The data
● ● ● ●

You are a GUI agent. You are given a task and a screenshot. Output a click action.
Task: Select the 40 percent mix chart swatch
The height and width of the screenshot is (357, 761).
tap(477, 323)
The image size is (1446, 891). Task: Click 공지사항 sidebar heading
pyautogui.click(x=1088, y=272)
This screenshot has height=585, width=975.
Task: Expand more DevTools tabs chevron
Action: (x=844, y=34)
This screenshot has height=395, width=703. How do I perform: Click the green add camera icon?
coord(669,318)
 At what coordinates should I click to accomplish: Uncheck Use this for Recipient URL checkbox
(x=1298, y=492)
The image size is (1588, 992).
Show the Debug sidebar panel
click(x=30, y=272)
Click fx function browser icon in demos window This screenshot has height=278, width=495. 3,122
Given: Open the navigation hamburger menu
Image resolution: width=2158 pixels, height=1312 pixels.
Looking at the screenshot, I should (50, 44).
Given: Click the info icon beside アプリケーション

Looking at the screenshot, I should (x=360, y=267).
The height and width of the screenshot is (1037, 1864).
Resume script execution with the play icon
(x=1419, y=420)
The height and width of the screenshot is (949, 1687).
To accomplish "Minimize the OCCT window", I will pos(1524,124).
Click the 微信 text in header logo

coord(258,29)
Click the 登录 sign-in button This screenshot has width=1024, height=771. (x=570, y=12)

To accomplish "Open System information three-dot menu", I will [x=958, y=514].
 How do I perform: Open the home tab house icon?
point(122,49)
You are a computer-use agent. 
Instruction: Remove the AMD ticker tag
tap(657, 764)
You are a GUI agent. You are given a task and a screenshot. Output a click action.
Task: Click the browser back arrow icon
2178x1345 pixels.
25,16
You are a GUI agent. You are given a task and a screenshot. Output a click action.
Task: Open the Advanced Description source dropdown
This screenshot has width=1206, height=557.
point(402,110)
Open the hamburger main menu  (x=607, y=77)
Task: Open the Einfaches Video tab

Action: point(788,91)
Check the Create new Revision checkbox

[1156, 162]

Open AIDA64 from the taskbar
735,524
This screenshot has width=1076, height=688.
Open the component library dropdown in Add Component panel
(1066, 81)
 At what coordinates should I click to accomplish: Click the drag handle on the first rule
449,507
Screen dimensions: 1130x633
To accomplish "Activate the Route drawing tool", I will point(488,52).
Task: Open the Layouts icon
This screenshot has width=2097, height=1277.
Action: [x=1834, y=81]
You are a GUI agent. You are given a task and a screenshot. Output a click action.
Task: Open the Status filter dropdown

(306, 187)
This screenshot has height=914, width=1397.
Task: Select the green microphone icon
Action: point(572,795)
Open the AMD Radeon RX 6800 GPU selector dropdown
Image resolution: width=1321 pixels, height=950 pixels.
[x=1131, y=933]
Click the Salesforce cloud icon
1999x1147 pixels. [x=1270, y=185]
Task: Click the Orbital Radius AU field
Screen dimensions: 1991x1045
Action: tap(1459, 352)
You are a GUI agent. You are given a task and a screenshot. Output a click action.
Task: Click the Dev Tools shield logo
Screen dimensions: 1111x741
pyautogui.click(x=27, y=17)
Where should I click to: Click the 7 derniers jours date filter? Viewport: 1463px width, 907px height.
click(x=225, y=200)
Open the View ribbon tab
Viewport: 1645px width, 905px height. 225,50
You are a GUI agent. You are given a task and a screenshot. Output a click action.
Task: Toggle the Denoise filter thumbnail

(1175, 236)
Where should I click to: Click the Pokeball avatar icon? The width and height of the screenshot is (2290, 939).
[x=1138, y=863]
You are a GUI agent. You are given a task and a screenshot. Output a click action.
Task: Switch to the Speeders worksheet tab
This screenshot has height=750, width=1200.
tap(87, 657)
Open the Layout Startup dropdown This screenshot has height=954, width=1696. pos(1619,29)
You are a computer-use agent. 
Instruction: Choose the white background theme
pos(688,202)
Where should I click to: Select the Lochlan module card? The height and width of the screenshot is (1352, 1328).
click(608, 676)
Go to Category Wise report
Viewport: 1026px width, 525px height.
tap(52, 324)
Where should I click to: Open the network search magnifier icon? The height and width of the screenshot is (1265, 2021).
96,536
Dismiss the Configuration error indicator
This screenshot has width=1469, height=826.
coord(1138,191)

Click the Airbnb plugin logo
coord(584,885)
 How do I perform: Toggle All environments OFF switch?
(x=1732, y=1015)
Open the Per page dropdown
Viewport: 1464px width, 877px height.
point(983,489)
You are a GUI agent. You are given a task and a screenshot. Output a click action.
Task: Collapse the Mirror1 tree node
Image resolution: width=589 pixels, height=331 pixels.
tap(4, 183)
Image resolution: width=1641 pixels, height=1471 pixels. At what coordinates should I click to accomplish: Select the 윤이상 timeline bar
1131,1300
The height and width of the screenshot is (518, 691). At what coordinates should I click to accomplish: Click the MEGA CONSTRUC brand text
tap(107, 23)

● ● ● ●

Work request
Find the word "window" in the data and copy out each line where it turns up.

Answer below
Click fx function browser icon in demos window This screenshot has height=278, width=495. 3,122
To accomplish "Minimize the OCCT window", I will pos(1524,124).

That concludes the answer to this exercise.